# Dani 25 Regulated Tube Mod



## Rob Fisher

Will give some feedback on it once I have had time to play! But I have to say the engineering and build is nothing short of perfect! German engineering at it very best!

Reactions: Like 1 | Winner 2


----------



## Rob Fisher




----------



## Silver

Oh my gosh - this also looks amazing @Rob Fisher !
I thought I was reading the same thread as the other Dani mod - now i see this is a cute tube!
Lovely!

Where is the fire button if I may ask?


----------



## Rob Fisher

Silver said:


> Oh my gosh - this also looks amazing @Rob Fisher !
> I thought I was reading the same thread as the other Dani mod - now i see this is a cute tube!
> Lovely!
> 
> Where is the fire button if I may ask?



The fire button is on the side opposite the screen Hi Ho @Silver! The whole menu system is controlled by one button.

Reactions: Like 1


----------



## Rob Fisher

Oh and it handles 20700 and 21700 batteries!


----------



## Silver

@Rob Fisher - that looks cool!
Glad its side firing because I dont like the pinkie move you have to do with the bottom firing tubes.

And the 21700 battery must mean good battery life. 

Great device!

Reminds me of the days when you had that one from Greece. I think it was the Sirius. I remember how you used it at Monte Casino that one night with that cloud chucking tank in the day. Cant remember now what that was called but it was quite a hit in the day. Commercial coil one...


----------



## Rob Fisher

Silver said:


> @Rob Fisher - that looks cool!
> Glad its side firing because I dont like the pinkie move you have to do with the bottom firing tubes.
> 
> And the 21700 battery must mean good battery life.
> 
> Great device!
> 
> Reminds me of the days when you had that one from Greece. I think it was the Sirius. I remember how you used it at Monte Casino that one night with that cloud chucking tank in the day. Cant remember now what that was called but it was quite a hit in the day. Commercial coil one...



Yip it was the Sirius and I still have it... but the massive difference with this Dani 25 Tube mod is it's regulated... and that for me is a win! 28 Watts for the win!

Reactions: Winner 1


----------



## Rob Fisher

Silver said:


> And the 21700 battery must mean good battery life.
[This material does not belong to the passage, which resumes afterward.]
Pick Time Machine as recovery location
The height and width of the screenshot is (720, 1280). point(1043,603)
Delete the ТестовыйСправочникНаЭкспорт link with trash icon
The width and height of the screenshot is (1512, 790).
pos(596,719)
The battery life seems to be bloody outstanding! Just filled tank number 3 and the battery is still about 3/4 full. Let's see if it drops faster as time goes on...

Reactions: Winner 2


----------



## Silver

Rob Fisher said:


> The battery life seems to be bloody outstanding! Just filled tank number 3 and the battery is still about 3/4 full. Let's see if it drops faster as time goes on...



Thanks Rob, thats really good.
I need to get into this 21700 battery thing...

Reactions: Like 1


----------